Introduction
Starting to work with a new tool may not be easy, especially when that “tool” means a new programming language. At the same time, there might be an opportunity to build upon something already known and so make the transition smoother and less painful.
In my case, it was the transition from R to Python. Unfortunately, my former colleagues, pythonians, did not share my genuine fondness of R. Also, whether R enthusiasts like it or not, Python is a widely used tool in data analysis/engineering/science and beyond. So, I concluded that learning at least some Python is a reasonable thing to do.
For me, the first steps were maybe the most difficult ones. Residing in the comfort of RStudio, IDEs like Pycharm or Atom did not feel familiar. This experience led to the decision to begin in the well-known environment and test its limits when it comes to working with Python.
To tell the truth, I did not end up using RStudio as the weapon of choice for using Python in a general setting. Hopefully, the following text will deliver the message why. However, I am convinced that for some use-cases, like integrating R and Python in an ad hoc analysis R Markdown way, RStudio still represents a viable way to go.
More importantly, it could be a convenient starting line for people with the primary background in R.
So, what did I find?
Analysis
Packages and environment
First of all, let us set the environment and load the required packages.
- Global environment:
# Globally round numbers at decimals
options(digits=2)
# Force R to use regular numbers instead of using the e+10-like notation
options(scipen = 999)
- R libraries:
# Load the required packages.
# If these are not available, install them first.
ipak <- function(pkg){
new.pkg <- pkg[!(pkg %in% installed.packages()[, "Package"])]
if (length(new.pkg))
install.packages(new.pkg,
dependencies = TRUE)
sapply(pkg,
require,
character.only = TRUE)
}
packages <- c("tidyverse", # Data wrangling
"gapminder", # Data source
"knitr", # R Markdown styling
"htmltools") # .html files manipulation
ipak(packages)
tidyverse gapminder knitr htmltools
TRUE TRUE TRUE TRUE
In this analysis, I will be working with the reticulate
library, a package developed at RStudio. However,
feel free to look for alternatives.
Also, I am going to import the reticulate
package separately for the purposes of a
clearer flow.
- Python activation:
# The "weapon of choice"
library(reticulate)
# Specifying which version of python to use.
use_python("/home/vg/anaconda3/bin/python3.7",
required = T) # Locate and run Python
- Python libraries:
import pandas as pd # data wrangling
import numpy as np # arrays, matrices, math
import statistics as st # functions for calculating mathematical statistics
import plotly.express as px # plotting package
One of the limits of working with Python in R (Studio) is that in some cases you do not receive the Python traceback by default. That is a problem because, if I oversimplify things, a traceback helps you to identify where is the problem.

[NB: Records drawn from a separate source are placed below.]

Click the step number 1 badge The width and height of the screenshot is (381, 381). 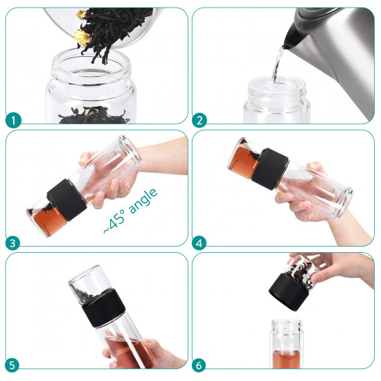[13, 121]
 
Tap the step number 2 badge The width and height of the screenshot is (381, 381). [200, 121]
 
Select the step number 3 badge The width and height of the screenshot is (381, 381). [12, 243]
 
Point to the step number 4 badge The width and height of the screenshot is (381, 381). [200, 243]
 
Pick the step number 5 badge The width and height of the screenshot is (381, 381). [12, 366]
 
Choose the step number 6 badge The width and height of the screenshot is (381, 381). [199, 366]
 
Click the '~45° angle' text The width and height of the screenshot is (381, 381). [130, 211]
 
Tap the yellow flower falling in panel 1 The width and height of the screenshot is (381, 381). [82, 37]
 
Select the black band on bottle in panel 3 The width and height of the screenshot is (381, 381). [67, 200]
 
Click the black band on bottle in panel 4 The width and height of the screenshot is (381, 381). [270, 168]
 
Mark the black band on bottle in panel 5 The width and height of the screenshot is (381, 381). [104, 308]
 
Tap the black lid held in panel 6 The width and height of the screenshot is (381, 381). [288, 292]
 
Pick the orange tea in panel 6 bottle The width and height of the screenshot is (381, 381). [286, 359]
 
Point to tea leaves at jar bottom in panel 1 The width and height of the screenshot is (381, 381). [94, 115]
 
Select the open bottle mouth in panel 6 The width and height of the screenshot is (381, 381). [286, 325]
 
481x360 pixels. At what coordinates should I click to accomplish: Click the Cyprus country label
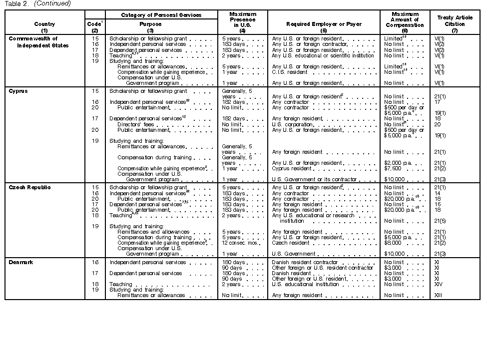18,91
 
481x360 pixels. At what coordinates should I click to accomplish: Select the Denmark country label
21,262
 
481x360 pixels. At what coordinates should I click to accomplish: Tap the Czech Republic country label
30,187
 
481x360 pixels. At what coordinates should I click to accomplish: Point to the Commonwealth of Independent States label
38,42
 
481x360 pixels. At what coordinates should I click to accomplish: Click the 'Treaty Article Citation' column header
455,20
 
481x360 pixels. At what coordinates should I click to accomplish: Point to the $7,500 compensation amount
393,168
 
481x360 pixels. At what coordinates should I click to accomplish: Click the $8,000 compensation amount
393,243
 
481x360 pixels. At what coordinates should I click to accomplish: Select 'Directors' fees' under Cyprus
136,124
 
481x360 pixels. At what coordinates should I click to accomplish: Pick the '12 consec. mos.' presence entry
240,243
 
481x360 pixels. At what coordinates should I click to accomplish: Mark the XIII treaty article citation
440,295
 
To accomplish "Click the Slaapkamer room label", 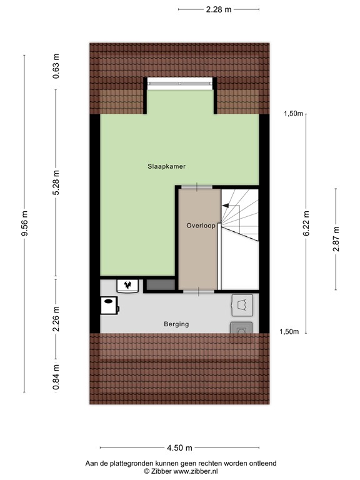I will point(167,167).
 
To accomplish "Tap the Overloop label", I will point(201,224).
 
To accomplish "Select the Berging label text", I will point(176,324).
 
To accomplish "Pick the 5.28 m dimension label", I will point(56,183).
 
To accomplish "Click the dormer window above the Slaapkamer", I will point(180,83).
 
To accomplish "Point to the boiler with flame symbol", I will point(128,286).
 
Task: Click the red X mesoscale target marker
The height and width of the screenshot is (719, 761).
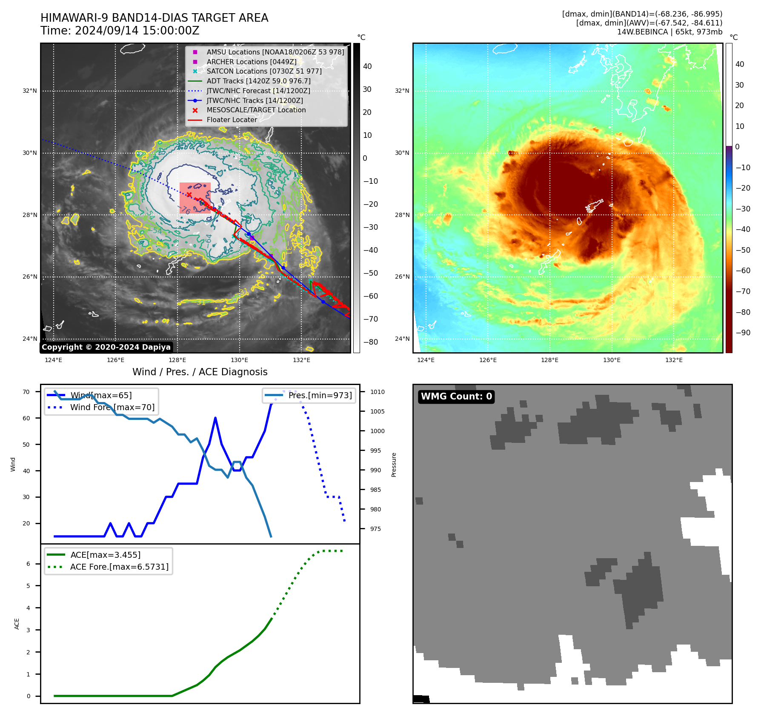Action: (x=189, y=195)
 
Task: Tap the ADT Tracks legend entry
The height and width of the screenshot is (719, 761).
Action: (x=258, y=81)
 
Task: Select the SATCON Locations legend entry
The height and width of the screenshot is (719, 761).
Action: (x=264, y=71)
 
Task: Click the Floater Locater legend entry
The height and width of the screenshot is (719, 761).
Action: (x=232, y=120)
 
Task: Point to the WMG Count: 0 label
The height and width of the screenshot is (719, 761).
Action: (x=456, y=397)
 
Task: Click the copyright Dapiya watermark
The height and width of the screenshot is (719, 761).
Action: (x=106, y=347)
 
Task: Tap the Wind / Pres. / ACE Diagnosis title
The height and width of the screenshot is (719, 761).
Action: (x=200, y=372)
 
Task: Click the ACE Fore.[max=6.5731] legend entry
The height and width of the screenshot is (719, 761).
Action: (x=119, y=567)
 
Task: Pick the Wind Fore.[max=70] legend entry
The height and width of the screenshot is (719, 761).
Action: (x=112, y=407)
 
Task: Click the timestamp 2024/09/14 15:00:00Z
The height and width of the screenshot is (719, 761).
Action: (x=137, y=31)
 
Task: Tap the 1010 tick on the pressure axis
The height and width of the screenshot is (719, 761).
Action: (x=377, y=392)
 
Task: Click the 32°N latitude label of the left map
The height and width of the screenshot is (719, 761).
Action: (x=30, y=91)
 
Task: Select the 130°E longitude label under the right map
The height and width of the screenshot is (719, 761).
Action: (x=612, y=360)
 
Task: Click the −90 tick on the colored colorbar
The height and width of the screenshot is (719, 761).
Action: (x=743, y=333)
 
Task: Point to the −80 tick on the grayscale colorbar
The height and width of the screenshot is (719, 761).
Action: (x=370, y=342)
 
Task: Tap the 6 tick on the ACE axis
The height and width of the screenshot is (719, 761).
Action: (x=28, y=564)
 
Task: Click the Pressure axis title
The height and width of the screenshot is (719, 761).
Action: (x=394, y=465)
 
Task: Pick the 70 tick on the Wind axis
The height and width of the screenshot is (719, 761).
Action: (x=26, y=392)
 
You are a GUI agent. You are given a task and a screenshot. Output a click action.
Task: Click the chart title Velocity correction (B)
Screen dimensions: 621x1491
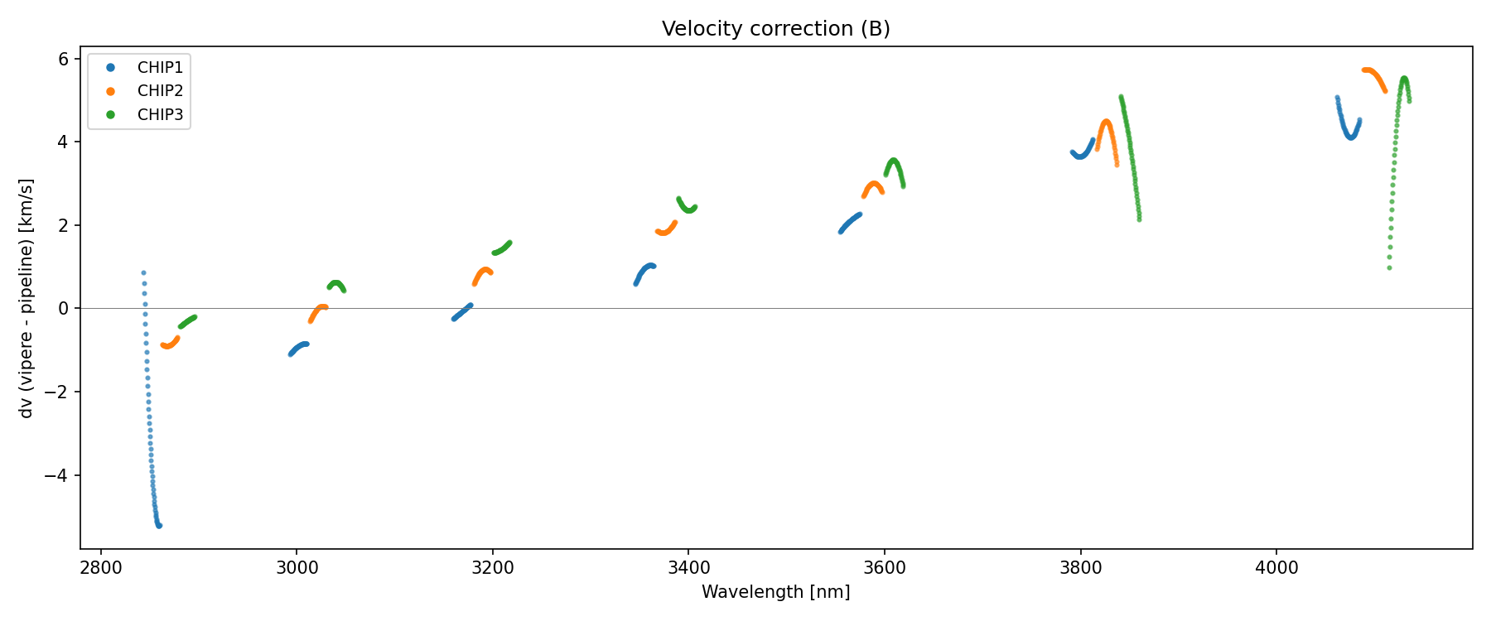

Meaning it helps you fix it. So, consider it as an error message (or the lack of it).
- For example, when calling a library that you do not have installed, the Python chunk in R Markdown gives you green lights (so everything looks up and running), but this does not mean that the code ran the way you would expect (e.g. it imported a library).
To deal with that, I suggest making sure you have your libraries installed in
Terminal
. If they are not, you can always install them and import afterwards.

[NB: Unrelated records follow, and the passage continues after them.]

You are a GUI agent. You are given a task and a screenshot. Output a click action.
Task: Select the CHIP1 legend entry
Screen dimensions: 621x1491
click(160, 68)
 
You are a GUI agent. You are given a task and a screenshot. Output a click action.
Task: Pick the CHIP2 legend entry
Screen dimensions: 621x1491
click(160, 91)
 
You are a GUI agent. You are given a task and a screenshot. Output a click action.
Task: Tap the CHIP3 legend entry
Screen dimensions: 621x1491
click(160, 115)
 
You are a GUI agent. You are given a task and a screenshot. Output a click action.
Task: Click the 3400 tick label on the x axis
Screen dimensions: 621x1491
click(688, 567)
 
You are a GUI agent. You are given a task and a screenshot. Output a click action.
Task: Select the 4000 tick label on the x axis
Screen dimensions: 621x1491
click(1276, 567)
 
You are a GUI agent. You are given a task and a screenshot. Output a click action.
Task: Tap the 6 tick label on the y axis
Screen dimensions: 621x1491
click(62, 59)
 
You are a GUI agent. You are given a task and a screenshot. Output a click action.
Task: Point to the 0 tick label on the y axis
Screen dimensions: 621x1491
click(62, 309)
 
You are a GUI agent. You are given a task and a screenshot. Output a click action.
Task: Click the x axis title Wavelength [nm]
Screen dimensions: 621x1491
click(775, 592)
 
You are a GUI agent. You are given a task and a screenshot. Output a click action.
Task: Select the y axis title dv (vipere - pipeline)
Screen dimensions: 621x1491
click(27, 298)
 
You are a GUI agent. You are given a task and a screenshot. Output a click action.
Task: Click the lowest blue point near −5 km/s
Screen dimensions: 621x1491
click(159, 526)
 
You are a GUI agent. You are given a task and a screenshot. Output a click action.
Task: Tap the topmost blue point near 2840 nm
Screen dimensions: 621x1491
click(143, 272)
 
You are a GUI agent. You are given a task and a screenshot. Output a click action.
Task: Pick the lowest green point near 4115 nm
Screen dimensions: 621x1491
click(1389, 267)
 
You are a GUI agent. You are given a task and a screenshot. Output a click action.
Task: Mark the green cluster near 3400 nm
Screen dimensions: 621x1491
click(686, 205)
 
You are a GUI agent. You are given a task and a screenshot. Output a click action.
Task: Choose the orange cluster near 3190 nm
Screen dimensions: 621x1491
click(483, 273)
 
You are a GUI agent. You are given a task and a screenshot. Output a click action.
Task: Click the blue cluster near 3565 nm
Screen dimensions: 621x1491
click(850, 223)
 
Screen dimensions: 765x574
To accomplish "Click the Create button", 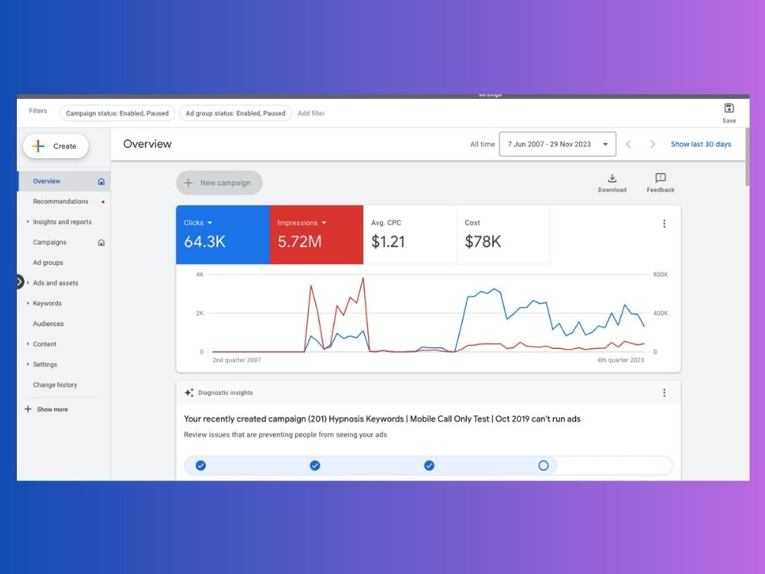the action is [56, 146].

For example, I will first import the json
package which is already installed on my
machine. I will do so by using Terminal here in RStudio. In addition, let
me try to import the TensorFlow
package.
From the following picture, you can see that there is no package TensorFlow
. So, let
me switch back to bash and install the package:
The working directory was changed to /home/vg inside a notebook chunk. The working directory will be reset when the chunk is finished running. Use the knitr root.dir option in the setup chunk to change the working directory for notebook chunks.

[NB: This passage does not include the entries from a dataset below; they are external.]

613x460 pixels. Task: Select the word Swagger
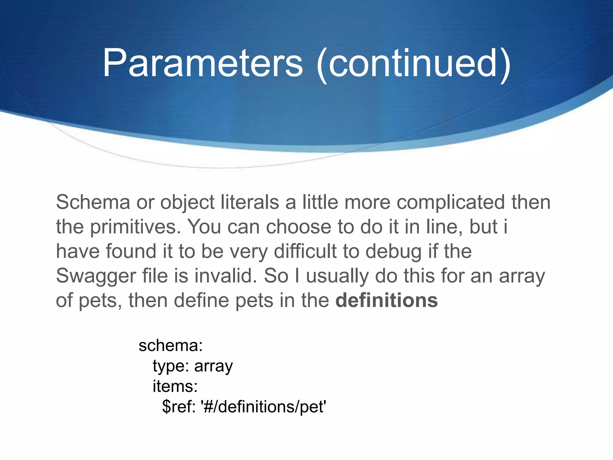click(96, 276)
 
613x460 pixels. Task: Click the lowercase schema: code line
click(171, 346)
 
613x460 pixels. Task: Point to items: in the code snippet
click(175, 386)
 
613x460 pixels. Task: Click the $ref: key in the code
click(179, 407)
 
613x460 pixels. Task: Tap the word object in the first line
click(187, 202)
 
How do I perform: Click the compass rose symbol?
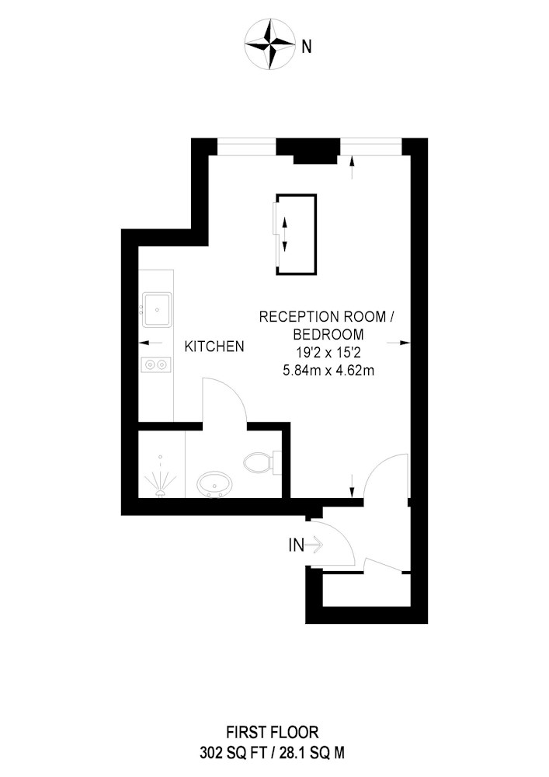[x=270, y=44]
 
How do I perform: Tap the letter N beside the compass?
[x=307, y=47]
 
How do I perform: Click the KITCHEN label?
[x=214, y=347]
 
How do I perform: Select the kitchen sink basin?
[x=157, y=310]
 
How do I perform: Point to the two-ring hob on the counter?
[x=156, y=364]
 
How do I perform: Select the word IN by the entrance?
[x=296, y=545]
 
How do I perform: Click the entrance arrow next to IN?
[x=314, y=545]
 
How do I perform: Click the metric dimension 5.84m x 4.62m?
[x=328, y=370]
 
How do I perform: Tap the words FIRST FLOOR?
[x=273, y=731]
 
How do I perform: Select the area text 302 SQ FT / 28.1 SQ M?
[x=273, y=753]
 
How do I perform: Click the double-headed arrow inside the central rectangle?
[x=285, y=235]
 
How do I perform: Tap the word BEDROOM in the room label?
[x=328, y=334]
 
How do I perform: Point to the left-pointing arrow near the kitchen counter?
[x=151, y=343]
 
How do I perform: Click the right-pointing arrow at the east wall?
[x=398, y=343]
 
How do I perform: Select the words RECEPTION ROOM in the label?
[x=323, y=317]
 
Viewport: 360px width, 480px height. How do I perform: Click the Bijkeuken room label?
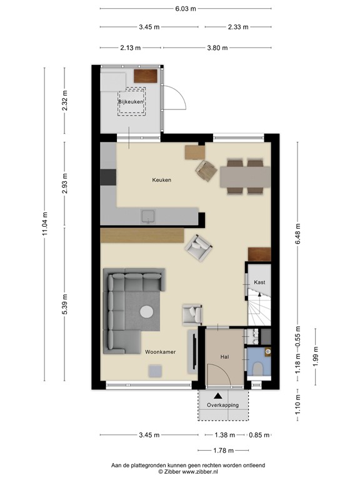[131, 101]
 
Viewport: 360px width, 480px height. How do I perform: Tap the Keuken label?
[161, 180]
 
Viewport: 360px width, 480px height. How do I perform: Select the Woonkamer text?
[160, 352]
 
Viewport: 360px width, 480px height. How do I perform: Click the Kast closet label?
[259, 282]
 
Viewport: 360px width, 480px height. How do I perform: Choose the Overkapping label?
[218, 406]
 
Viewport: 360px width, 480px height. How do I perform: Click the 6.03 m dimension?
[185, 9]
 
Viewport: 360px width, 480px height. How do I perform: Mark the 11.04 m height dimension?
[45, 224]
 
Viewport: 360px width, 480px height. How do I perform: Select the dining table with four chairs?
[245, 176]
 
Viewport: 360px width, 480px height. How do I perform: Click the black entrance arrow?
[218, 395]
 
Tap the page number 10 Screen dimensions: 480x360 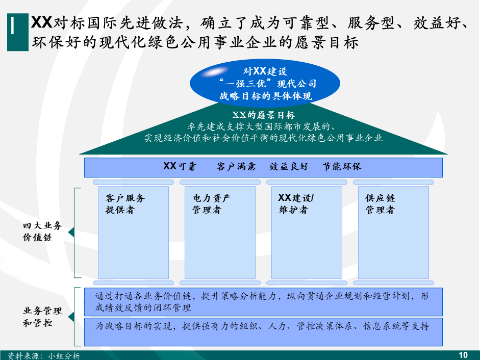(x=463, y=355)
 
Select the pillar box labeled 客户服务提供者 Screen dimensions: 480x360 (x=133, y=232)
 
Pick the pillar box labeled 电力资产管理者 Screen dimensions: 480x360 (x=220, y=232)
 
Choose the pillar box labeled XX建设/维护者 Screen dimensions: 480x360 (x=307, y=232)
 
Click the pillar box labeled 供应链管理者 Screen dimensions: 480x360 (x=393, y=232)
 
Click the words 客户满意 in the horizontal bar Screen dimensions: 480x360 (x=236, y=167)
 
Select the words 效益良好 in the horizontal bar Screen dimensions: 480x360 (x=289, y=167)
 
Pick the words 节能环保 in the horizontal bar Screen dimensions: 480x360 (x=342, y=167)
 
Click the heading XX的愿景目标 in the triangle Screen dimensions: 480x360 (x=263, y=115)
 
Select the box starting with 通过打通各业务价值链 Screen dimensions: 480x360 (x=263, y=302)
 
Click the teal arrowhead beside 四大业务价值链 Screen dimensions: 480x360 (x=72, y=232)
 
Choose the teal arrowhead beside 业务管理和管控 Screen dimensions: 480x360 (x=72, y=316)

Then go to the directory where is the newly installed package TensorFlow
installed,
switch to Python and import the package once again:
All right. For more information, take a look at the Installing Python Modules page.
Data
As we now have R and Python set, let us import some data to play with. I will be working with a sample from the Gapminder, an intriguing project related to socio-demography of the world’s population. To be more specific, I will be working with the latest available data within the GapMinder library.
- Data import in R:
# Let us begin with the most recent set of data
gapminder_latest <- gapminder %>%
filter(year == max(year))
So, now we have a data loaded in R. Unfortunately, it is not possible to access the R objects (e.g. vectors od tibbles) directly by Python. So, we need to convert the R object(s) first.
- Data import in Python:
# Convert R Data Frame (tibble) into the pandas Data Frame
gapminder_latest_py = r['gapminder_latest']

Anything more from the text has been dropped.